The first step of SE Min-Cut is to use a spectral embedding of the pixel graph (weighted by similarities) to do a soft clustering of the pixels. The top-right image in the Fractals figure shows a two dimensional projection of the spectral embedding, where each pixel is represented as a circular data point. This embedding has the property that pixels which are considered to be similar (according to the weighted graph) are mapped close to one another, while dissimilar pixels are placed further apart. So called "seed regions" are then computed by computing tight clusters of pixels within the spectral embedding. We indicate the correspondence between seed regions in the embedding with the same pixels in the original image frame by using the same colouring and numbering for both sets (see bottom-left panel in Fractals figure).

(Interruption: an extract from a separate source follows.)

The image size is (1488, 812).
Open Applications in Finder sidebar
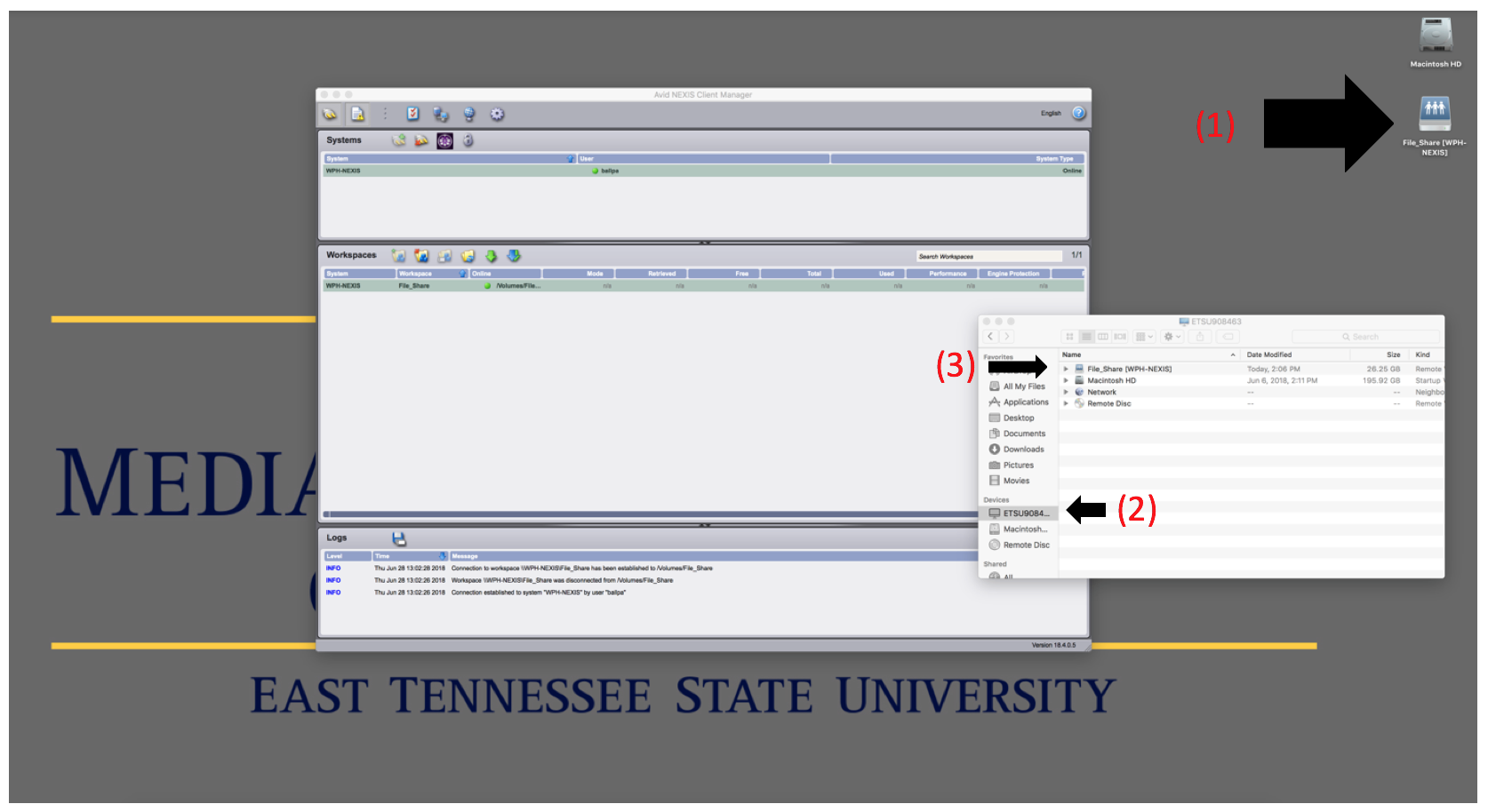click(x=1025, y=402)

In these plots notice how the connection between locally similar regions in the original image appear to be associated with densely populated regions in the embedding (e.g., regions 2 and 12). Conversely, dissimilar neighbouring regions in the image can be seen to be separated by a much more sparsely populated region in the embedding (e.g., regions 2 and 7).

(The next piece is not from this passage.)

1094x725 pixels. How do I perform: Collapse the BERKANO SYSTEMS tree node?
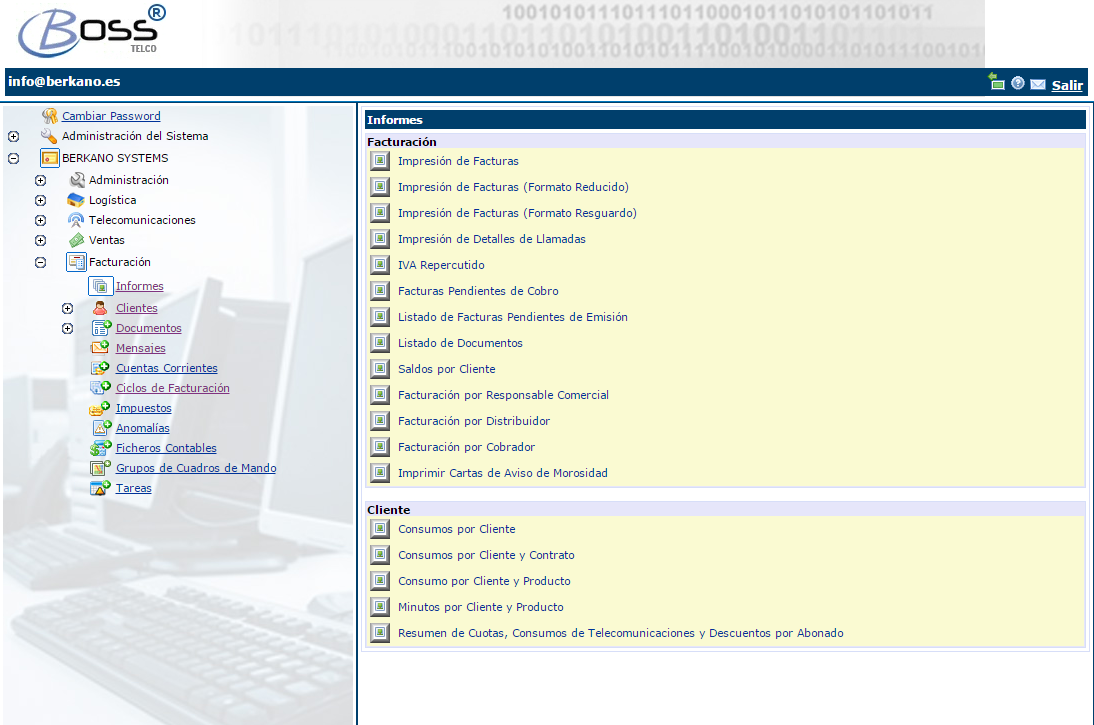(13, 158)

Given the seed regions, the algorithm proceeds by using a graph algorithm for ST min-cut problems to find boundaries between various subsets of seed regions. The union of all these boundaries is considered, and this typically results in an oversegmentation of the image. Finally, region merging is used to form the final segmentation. The result for the Fractals image is shown in the bottom-right panel. See the BMVC 2004 paper below for details of this algorithm.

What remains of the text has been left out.